Working data >>
== == ==
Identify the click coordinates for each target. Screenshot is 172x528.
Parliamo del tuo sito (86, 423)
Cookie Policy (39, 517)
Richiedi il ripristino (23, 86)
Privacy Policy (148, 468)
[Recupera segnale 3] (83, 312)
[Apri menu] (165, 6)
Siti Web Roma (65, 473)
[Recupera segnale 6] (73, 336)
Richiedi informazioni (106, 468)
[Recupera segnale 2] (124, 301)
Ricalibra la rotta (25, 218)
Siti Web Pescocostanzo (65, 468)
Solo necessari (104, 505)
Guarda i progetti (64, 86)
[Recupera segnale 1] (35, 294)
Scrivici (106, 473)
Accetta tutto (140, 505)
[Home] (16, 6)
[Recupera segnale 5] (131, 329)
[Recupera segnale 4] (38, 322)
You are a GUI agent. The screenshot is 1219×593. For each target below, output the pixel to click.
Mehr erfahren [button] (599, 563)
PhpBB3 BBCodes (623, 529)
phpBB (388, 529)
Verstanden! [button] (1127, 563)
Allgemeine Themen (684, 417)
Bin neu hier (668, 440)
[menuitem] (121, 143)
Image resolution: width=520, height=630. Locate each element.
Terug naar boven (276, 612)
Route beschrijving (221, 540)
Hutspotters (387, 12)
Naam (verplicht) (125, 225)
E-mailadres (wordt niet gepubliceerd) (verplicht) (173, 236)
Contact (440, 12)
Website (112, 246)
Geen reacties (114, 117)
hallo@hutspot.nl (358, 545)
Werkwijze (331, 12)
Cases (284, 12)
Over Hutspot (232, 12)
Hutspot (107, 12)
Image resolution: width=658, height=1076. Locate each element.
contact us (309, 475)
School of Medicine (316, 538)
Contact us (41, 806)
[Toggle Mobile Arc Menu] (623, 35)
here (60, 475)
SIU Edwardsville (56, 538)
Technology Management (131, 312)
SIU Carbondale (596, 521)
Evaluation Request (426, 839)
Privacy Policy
== == ==
Stated exercise >> Please put all the items above into a numbered list, leaving out any blank lines.

Written solution >>
1. Identify the click coordinates for each target. Screenshot is 172x528.
2. Parliamo del tuo sito (86, 423)
3. Cookie Policy (39, 517)
4. Richiedi il ripristino (23, 86)
5. Privacy Policy (148, 468)
6. [Recupera segnale 3] (83, 312)
7. [Apri menu] (165, 6)
8. Siti Web Roma (65, 473)
9. [Recupera segnale 6] (73, 336)
10. Richiedi informazioni (106, 468)
11. [Recupera segnale 2] (124, 301)
12. Ricalibra la rotta (25, 218)
13. Siti Web Pescocostanzo (65, 468)
14. Solo necessari (104, 505)
15. Guarda i progetti (64, 86)
16. [Recupera segnale 1] (35, 294)
17. Scrivici (106, 473)
18. Accetta tutto (140, 505)
19. [Home] (16, 6)
20. [Recupera segnale 5] (131, 329)
21. [Recupera segnale 4] (38, 322)
22. You are a GUI agent. The screenshot is 1219×593. For each target below, output the pixel to click.
23. Mehr erfahren [button] (599, 563)
24. PhpBB3 BBCodes (623, 529)
25. phpBB (388, 529)
26. Verstanden! [button] (1127, 563)
27. Allgemeine Themen (684, 417)
28. Bin neu hier (668, 440)
29. [menuitem] (121, 143)
30. Image resolution: width=520, height=630. Locate each element.
31. Terug naar boven (276, 612)
32. Route beschrijving (221, 540)
33. Hutspotters (387, 12)
34. Naam (verplicht) (125, 225)
35. E-mailadres (wordt niet gepubliceerd) (verplicht) (173, 236)
36. Contact (440, 12)
37. Website (112, 246)
38. Geen reacties (114, 117)
39. hallo@hutspot.nl (358, 545)
40. Werkwijze (331, 12)
41. Cases (284, 12)
42. Over Hutspot (232, 12)
43. Hutspot (107, 12)
44. Image resolution: width=658, height=1076. Locate each element.
45. contact us (309, 475)
46. School of Medicine (316, 538)
47. Contact us (41, 806)
48. [Toggle Mobile Arc Menu] (623, 35)
49. here (60, 475)
50. SIU Edwardsville (56, 538)
51. Technology Management (131, 312)
52. SIU Carbondale (596, 521)
53. Evaluation Request (426, 839)
54. Privacy Policy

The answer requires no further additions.